Présidente du jury Longs Métrages du Champs-Élysées Film Festival, vitrine du cinéma indépendant américain et hexagonal, la réalisatrice et scénariste française ( « Une fille facile », 2019 ; « Les Enfants des autres », 2022) a toujours su renouveler les récits, les représentations. Parce qu’on connaît son immense appétit cinéphile, on lui a soumis ce questionnaire spécial U.S. Résultat : une filmothèque de rêve (américain).

3 actrices américaines qui vous scotchent ?

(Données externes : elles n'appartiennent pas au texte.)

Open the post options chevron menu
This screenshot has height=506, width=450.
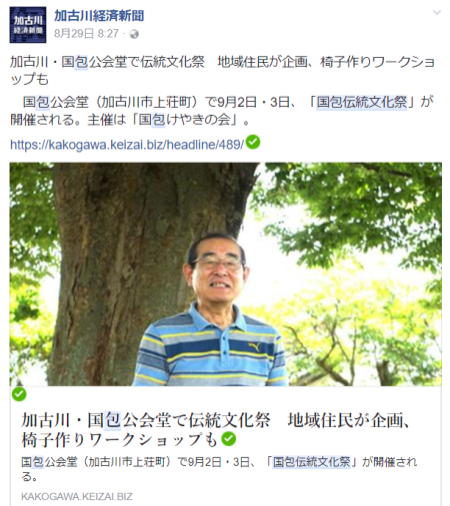point(437,13)
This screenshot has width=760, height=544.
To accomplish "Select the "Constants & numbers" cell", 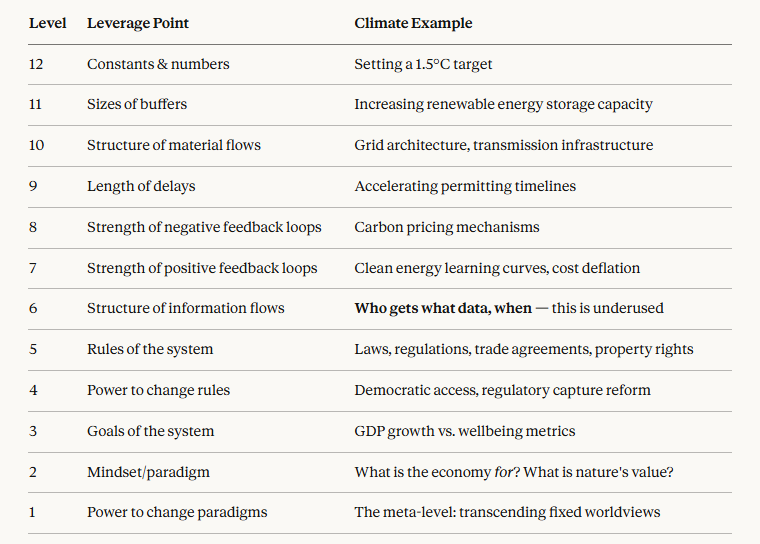I will click(158, 64).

C’est une torture ce questionnaire pour les gens superlatifs comme moi, à l’amour extensible. Se limiter à trois, c’est dur. J’ai une tendresse pour Jill Clayburgh, inoubliable dans Une femme libre de Paul Mazursky ou La luna de Bernardo Bertolucci. Et puis il y a les actrices absolument incontournables pour moi que sont Jodie Foster, pour l’intégralité de ce qu’elle est, sur le fond et la forme. Linda Fiorentino, que j’ai découverte dans Last Seduction [John Dahl, ndlr], avec sa féminité abrasive qui joue sur les codes de la garce fatale, et pour le mystère qui plane sur la deuxième partie de sa carrière, après Men in Black, dont elle n’a pas fait les sequels. C’est une femme qui a imposé son refus du cinéma tel qu’on lui proposait, qui refusait les retouches sur les affiches… Une vraie badass. Et je suis désolée, mais impossible de ne pas citer deux actrices qui me renversent : Julia Louis-Dreyfus et Maya Rudolph.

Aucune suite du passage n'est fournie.